Only the lines below between the ones containing "Task: Open the options menu for GNIAZDO 4" and "Task: Click the line 'th32ProcessID = 15 196'", inclusive, are to be reproduced, each exactly as it stands.
** Opening Source material block **
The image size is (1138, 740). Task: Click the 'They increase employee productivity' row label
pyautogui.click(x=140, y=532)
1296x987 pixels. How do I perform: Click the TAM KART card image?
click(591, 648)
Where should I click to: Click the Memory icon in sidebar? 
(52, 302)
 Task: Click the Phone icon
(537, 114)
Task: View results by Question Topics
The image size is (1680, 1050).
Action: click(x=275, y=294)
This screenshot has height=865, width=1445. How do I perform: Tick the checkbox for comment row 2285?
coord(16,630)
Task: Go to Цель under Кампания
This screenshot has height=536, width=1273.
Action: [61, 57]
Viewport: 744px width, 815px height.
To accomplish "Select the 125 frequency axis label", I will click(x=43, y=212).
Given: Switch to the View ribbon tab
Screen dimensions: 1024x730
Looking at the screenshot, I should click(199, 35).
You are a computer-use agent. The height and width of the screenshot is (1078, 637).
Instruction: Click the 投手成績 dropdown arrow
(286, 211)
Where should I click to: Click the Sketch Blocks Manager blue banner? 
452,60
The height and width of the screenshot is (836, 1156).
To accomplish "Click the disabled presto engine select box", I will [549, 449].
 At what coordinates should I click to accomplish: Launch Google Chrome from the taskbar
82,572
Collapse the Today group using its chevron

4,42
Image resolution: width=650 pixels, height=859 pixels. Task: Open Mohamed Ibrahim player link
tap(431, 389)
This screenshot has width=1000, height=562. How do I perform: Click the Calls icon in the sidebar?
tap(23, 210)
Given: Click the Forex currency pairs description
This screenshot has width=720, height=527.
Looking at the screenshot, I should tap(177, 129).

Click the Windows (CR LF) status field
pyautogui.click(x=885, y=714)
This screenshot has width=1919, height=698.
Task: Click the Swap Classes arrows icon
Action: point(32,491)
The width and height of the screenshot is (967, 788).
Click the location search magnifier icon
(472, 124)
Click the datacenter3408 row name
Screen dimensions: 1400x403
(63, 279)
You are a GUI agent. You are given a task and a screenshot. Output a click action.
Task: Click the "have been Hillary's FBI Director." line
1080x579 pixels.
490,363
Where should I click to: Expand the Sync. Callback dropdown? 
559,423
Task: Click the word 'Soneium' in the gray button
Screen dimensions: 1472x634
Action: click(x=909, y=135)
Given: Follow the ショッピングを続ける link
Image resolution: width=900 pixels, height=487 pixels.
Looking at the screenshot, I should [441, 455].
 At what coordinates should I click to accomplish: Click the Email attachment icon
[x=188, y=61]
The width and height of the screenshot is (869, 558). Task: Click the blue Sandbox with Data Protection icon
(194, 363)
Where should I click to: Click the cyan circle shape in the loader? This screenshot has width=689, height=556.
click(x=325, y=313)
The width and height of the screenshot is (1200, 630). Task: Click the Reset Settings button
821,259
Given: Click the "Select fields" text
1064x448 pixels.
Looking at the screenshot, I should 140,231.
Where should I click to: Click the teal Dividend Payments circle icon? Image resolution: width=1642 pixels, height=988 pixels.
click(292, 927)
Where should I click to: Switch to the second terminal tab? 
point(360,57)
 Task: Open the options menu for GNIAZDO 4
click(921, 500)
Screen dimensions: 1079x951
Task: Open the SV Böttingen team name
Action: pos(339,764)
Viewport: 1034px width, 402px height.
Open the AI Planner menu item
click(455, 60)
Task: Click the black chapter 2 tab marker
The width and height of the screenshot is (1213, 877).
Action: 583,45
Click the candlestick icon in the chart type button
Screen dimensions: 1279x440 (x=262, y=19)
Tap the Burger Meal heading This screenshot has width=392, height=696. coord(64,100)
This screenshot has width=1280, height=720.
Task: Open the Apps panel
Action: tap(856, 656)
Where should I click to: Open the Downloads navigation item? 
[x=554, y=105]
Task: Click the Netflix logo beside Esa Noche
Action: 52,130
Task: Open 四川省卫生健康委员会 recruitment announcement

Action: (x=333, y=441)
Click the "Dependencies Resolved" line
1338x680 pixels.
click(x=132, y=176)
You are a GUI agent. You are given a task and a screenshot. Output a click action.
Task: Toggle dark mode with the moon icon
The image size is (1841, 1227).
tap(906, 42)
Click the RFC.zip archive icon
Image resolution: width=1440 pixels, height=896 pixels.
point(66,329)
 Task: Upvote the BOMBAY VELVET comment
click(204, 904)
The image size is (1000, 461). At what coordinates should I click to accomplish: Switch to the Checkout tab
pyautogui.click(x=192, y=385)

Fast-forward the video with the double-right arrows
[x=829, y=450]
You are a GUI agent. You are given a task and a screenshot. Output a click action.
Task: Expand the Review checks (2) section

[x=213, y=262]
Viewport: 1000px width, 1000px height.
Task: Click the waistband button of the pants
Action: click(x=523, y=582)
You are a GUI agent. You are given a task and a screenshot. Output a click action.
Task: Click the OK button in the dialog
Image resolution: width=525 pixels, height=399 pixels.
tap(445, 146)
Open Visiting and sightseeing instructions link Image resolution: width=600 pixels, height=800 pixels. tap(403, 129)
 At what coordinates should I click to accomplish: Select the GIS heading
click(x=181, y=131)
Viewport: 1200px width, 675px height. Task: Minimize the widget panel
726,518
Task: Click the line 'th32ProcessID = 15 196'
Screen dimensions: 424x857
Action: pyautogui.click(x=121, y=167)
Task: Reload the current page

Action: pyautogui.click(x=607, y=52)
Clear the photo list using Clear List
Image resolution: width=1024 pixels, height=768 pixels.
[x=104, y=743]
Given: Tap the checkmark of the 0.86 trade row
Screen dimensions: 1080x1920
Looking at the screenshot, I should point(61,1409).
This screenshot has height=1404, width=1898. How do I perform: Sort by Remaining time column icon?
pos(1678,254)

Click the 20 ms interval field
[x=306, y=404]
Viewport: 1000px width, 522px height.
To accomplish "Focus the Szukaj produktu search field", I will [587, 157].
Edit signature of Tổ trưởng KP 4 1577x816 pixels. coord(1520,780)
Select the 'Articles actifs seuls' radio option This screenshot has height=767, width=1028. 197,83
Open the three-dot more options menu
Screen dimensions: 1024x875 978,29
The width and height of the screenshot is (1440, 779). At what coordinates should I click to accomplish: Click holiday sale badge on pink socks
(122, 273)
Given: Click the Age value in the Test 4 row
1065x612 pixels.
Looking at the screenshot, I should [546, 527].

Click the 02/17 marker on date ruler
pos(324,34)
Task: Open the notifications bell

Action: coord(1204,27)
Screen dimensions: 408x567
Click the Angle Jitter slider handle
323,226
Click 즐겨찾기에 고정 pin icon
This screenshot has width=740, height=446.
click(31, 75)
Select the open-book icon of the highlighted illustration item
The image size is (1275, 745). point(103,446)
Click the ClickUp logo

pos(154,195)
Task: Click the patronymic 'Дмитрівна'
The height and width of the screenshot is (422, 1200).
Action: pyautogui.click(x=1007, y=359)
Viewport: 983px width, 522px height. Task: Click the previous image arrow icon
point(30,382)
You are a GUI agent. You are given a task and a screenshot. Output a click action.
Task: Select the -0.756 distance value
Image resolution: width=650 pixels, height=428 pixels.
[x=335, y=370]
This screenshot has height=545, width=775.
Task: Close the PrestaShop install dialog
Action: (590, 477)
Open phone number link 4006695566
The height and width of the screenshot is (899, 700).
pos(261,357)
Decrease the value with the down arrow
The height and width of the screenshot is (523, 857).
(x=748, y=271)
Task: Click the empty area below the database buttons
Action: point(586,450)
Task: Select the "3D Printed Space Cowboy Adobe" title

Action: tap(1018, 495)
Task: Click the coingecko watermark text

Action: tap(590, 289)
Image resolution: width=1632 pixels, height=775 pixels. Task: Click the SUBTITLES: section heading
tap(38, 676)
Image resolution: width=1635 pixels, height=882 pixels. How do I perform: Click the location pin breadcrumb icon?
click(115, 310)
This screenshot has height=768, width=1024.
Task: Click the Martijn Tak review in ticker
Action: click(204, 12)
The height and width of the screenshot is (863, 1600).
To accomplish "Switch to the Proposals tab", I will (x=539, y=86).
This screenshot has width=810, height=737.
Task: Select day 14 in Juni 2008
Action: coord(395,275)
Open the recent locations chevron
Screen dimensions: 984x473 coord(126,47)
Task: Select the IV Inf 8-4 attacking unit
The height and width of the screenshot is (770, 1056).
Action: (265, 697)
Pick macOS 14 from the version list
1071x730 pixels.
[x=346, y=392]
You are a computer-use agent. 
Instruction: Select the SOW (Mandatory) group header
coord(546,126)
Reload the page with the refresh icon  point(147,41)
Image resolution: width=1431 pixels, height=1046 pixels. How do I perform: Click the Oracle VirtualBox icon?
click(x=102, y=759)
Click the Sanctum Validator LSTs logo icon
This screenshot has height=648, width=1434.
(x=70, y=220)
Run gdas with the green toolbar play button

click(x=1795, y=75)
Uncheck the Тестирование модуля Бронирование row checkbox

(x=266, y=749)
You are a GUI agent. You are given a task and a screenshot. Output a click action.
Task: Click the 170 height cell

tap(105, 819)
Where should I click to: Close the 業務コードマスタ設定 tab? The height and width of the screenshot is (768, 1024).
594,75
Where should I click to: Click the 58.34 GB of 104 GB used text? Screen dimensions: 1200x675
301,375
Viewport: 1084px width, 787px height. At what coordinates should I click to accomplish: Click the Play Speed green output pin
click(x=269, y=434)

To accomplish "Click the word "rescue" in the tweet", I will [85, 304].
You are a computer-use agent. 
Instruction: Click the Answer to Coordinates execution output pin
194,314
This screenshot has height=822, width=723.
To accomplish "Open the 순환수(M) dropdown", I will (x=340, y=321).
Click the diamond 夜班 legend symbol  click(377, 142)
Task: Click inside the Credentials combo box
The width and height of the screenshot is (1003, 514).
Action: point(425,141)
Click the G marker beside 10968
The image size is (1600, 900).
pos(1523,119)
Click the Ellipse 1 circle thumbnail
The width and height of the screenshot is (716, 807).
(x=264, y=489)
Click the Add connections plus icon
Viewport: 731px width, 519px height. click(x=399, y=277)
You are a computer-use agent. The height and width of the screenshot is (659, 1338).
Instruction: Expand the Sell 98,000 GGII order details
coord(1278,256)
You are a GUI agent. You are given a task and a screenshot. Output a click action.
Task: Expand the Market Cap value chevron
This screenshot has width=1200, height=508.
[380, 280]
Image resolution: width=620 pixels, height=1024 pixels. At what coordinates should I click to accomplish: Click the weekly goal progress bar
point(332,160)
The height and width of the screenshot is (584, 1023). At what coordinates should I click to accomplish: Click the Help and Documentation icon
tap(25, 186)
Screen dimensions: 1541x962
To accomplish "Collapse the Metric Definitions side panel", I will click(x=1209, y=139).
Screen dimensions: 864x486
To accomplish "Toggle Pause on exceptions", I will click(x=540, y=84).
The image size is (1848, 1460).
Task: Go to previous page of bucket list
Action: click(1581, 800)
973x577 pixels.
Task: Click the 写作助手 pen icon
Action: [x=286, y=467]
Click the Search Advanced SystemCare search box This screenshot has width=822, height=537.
** Closing Source material block **
**Task output**
 Task: Open the options menu for GNIAZDO 4
click(921, 500)
Screen dimensions: 1079x951
Task: Open the SV Böttingen team name
Action: pos(339,764)
Viewport: 1034px width, 402px height.
Open the AI Planner menu item
click(455, 60)
Task: Click the black chapter 2 tab marker
The width and height of the screenshot is (1213, 877).
Action: 583,45
Click the candlestick icon in the chart type button
Screen dimensions: 1279x440 (x=262, y=19)
Tap the Burger Meal heading This screenshot has width=392, height=696. coord(64,100)
This screenshot has width=1280, height=720.
Task: Open the Apps panel
Action: tap(856, 656)
Where should I click to: Open the Downloads navigation item? 
[x=554, y=105]
Task: Click the Netflix logo beside Esa Noche
Action: 52,130
Task: Open 四川省卫生健康委员会 recruitment announcement

Action: (x=333, y=441)
Click the "Dependencies Resolved" line
1338x680 pixels.
click(x=132, y=176)
You are a GUI agent. You are given a task and a screenshot. Output a click action.
Task: Toggle dark mode with the moon icon
The image size is (1841, 1227).
tap(906, 42)
Click the RFC.zip archive icon
Image resolution: width=1440 pixels, height=896 pixels.
point(66,329)
 Task: Upvote the BOMBAY VELVET comment
click(204, 904)
The image size is (1000, 461). At what coordinates should I click to accomplish: Switch to the Checkout tab
pyautogui.click(x=192, y=385)

Fast-forward the video with the double-right arrows
[x=829, y=450]
You are a GUI agent. You are given a task and a screenshot. Output a click action.
Task: Expand the Review checks (2) section

[x=213, y=262]
Viewport: 1000px width, 1000px height.
Task: Click the waistband button of the pants
Action: click(x=523, y=582)
You are a GUI agent. You are given a task and a screenshot. Output a click action.
Task: Click the OK button in the dialog
Image resolution: width=525 pixels, height=399 pixels.
tap(445, 146)
Open Visiting and sightseeing instructions link Image resolution: width=600 pixels, height=800 pixels. tap(403, 129)
 At what coordinates should I click to accomplish: Select the GIS heading
click(x=181, y=131)
Viewport: 1200px width, 675px height. Task: Minimize the widget panel
726,518
Task: Click the line 'th32ProcessID = 15 196'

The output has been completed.